Running
Oak Park’s Alona Banai is one of the Chicago area’s top female runners. Unfortunately, Banai missed most of last year with a stress fracture. By year-end she had healed, and has been working through the winter to be in shape for this year’s racing season.

Banai said she’s “still feeling rather unfit,” but is running 70-80 miles a week to build a strong mileage base. Very few winter weather conditions keep her indoors, but she admits that snow storms, winds over 30 mph and wind chills below minus-20 make her retreat to indoor treadmill workouts. Her coach, 1996 Olympic marathoner Jenny Spangler, is a fan of treadmill workouts, and Banai said she’s gotten in some great workouts on the machine (but long treadmill miles take lots of mental discipline).
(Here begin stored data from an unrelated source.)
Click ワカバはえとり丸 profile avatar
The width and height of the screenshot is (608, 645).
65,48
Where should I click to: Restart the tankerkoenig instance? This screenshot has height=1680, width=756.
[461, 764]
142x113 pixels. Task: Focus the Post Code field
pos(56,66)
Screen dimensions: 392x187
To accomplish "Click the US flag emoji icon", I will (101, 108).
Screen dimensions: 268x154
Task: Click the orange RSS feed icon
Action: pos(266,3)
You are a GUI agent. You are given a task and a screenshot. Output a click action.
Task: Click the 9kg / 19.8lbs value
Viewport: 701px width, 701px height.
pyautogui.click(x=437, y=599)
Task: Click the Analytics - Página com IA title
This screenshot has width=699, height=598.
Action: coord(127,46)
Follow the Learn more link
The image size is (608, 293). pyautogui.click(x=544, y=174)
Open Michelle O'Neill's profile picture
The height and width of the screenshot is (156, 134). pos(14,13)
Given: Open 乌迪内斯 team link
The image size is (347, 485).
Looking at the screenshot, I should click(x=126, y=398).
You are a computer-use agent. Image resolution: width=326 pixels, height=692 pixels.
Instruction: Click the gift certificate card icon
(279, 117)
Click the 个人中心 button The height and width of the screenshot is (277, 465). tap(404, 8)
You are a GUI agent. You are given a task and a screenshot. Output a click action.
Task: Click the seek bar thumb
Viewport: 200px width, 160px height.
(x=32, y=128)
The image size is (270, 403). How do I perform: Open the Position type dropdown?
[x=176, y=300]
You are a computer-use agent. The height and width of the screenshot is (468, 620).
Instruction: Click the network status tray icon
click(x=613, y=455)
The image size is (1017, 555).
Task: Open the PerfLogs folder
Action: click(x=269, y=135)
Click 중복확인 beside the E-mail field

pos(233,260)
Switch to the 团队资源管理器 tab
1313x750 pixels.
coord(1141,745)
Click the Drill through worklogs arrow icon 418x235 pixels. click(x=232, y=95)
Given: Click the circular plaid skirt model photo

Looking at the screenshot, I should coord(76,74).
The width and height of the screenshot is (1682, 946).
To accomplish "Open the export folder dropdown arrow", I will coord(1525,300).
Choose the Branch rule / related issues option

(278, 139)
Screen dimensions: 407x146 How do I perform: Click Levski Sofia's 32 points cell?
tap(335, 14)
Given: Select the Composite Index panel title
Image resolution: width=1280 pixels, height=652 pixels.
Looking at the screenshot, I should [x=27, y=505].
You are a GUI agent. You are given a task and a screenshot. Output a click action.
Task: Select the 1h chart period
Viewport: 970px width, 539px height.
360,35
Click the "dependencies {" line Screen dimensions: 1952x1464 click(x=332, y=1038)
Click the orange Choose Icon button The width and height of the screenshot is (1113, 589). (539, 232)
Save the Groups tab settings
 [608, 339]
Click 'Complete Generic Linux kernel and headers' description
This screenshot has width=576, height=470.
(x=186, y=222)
Classic training for distance runners is to build up a strong fitness base of long, slower runs before shifting to speed training in preparation for race competition. It’s a careful process to reach peak performance without injury. Banai is aiming for the first two Chicago Area Runners Association circuit races, the Shamrock Shuffle five-miler in late March, and The Race That’s Good for Life 5K here in Oak Park on April 11, both events at shorter distances.

Other goals for the coming year are longer races, including the Palos Half Marathon in early May, the Chicago Half Marathon in September and the Chicago Marathon in October. Banai is aiming to crack 1:21 in the half marathons and finish under three hours for the marathon. And if things go really well, she’d love to qualify for the U.S. Olympic Marathon trials in 2012. This year she aims to “stay healthy and strong, and push my body harder than I have in the past.”

I asked if there were any lessons learned from last year’s injury.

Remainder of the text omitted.